A aprovação da PL 2564/20 é uma ameaça para os interesses lucrativos e mercadológicos da saúde, pois é a partir da exploração e baixa remuneração da enfermagem que os empresários da saúde têm garantindo seus lucros, aumentando o número de milionários e bilionários no ramo da saúde, como observado na última lista da Forbes, que mostra que, mesmo com a pandemia, o setor saúde viu o patrimônio líquido médio de seus bilionários crescer 134,76 % em 2020, saindo de US$ 1,64 bilhão para US$ 2,28 bilhões.

O peso econômico do trabalho da enfermagem, deve ser um norteador para o peso que sua luta deve ter para avançar em suas conquistas. Uma luta com aspirações econômicas dessa magnitude deve considerar a possibilidade de atos massivos de profissionais nas ruas das cidades e em frente ao Congresso Nacional, com caravanas organizadas pelas entidades de classe da categoria (Federação Nacional dos Enfermeiros, Associação Brasileira de Enfermagem, Executiva Nacional dos Estudantes de Enfermagem e Conselho Federal de Enfermagem) de todas as unidades da federação em direção à Brasília.  

Além disso, também deve ser considerada a articulação de um dia nacional de mobilização, com a possibilidade de paralisações e greves nas unidades de saúde por todo o país, pois uma luta, nos marcos de uma tragédia histórica para a categoria, sem esses instrumentos de luta da classe trabalhadora, pode ser usada e manipulada por aqueles que sempre votaram contra os trabalhadores e as políticas públicas.

As organizações das entidades médico-hospitalares que solicitaram ao Senado o engavetamento da PL 2564/20 é uma expressão do nível de organização dos empresários da saúde para barrar qualquer tipo de concessão que beneficie a classe trabalhadora. E a enfermagem não pode apostar toda sua energia organizativa e de luta na disputa institucional, promessas ou acordos de um setor da sociedade que se alia e vota beneficiando quem tem mais dinheiro a oferecer.
=-=-=-=-=
§ Tarefas a realizar:
a. Copie do trecho sobre a PL 2564/20 tudo o que vai desde "Além disso, também" até "dinheiro a oferecer.".
b. Indique se cada afirmação abaixo está de acordo com o trecho sobre a PL 2564/20, respondendo sim ou não e citando literalmente as palavras do trecho que decidem a questão.
(i) O patrimônio líquido médio dos bilionários do setor saúde cresceu 134,76 % em 2020.
(ii) As caravanas das entidades de classe devem seguir em direção a São Paulo.
(iii) A enfermagem deve apostar toda sua energia organizativa na disputa institucional.

Entradas do conjunto de dados
=-=-=-=-=
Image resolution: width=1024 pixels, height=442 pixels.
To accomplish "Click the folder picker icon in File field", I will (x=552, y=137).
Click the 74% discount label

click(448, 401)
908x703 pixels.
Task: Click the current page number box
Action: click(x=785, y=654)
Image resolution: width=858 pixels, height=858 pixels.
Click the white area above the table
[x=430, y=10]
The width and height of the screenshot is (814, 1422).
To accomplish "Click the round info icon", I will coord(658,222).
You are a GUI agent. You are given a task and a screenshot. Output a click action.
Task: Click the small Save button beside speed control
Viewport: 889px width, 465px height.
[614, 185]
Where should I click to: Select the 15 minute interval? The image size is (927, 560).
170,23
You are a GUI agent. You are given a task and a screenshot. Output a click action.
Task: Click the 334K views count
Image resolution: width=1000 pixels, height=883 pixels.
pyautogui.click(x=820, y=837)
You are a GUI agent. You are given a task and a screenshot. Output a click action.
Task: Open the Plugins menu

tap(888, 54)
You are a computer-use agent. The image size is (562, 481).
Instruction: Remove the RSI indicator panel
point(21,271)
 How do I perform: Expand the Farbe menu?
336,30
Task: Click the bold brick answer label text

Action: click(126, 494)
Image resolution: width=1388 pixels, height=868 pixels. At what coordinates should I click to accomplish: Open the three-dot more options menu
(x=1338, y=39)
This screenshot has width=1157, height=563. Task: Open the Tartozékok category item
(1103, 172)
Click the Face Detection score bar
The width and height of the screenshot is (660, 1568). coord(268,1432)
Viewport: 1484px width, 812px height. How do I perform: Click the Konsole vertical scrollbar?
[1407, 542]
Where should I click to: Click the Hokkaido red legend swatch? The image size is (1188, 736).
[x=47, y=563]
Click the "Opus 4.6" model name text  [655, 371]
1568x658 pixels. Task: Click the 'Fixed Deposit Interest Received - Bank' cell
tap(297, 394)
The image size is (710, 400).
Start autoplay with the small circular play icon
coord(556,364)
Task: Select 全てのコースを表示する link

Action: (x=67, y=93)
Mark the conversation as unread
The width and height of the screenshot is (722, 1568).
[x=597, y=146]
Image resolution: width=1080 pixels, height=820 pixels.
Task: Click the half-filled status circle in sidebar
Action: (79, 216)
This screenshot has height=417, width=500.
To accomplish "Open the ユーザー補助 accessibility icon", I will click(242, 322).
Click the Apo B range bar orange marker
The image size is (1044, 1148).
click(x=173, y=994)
=-=-=-=-=
§ Respostas por tarefa:
a.
Além disso, também deve ser considerada a articulação de um dia nacional de mobilização, com a possibilidade de paralisações e greves nas unidades de saúde por todo o país, pois uma luta, nos marcos de uma tragédia histórica para a categoria, sem esses instrumentos de luta da classe trabalhadora, pode ser usada e manipulada por aqueles que sempre votaram contra os trabalhadores e as políticas públicas.

As organizações das entidades médico-hospitalares que solicitaram ao Senado o engavetamento da PL 2564/20 é uma expressão do nível de organização dos empresários da saúde para barrar qualquer tipo de concessão que beneficie a classe trabalhadora. E a enfermagem não pode apostar toda sua energia organizativa e de luta na disputa institucional, promessas ou acordos de um setor da sociedade que se alia e vota beneficiando quem tem mais dinheiro a oferecer.

b.
(i) Sim: "o setor saúde viu o patrimônio líquido médio de seus bilionários crescer 134,76 % em 2020".
(ii) Não: "de todas as unidades da federação em direção à Brasília".
(iii) Não: "a enfermagem não pode apostar toda sua energia organizativa e de luta na disputa institucional".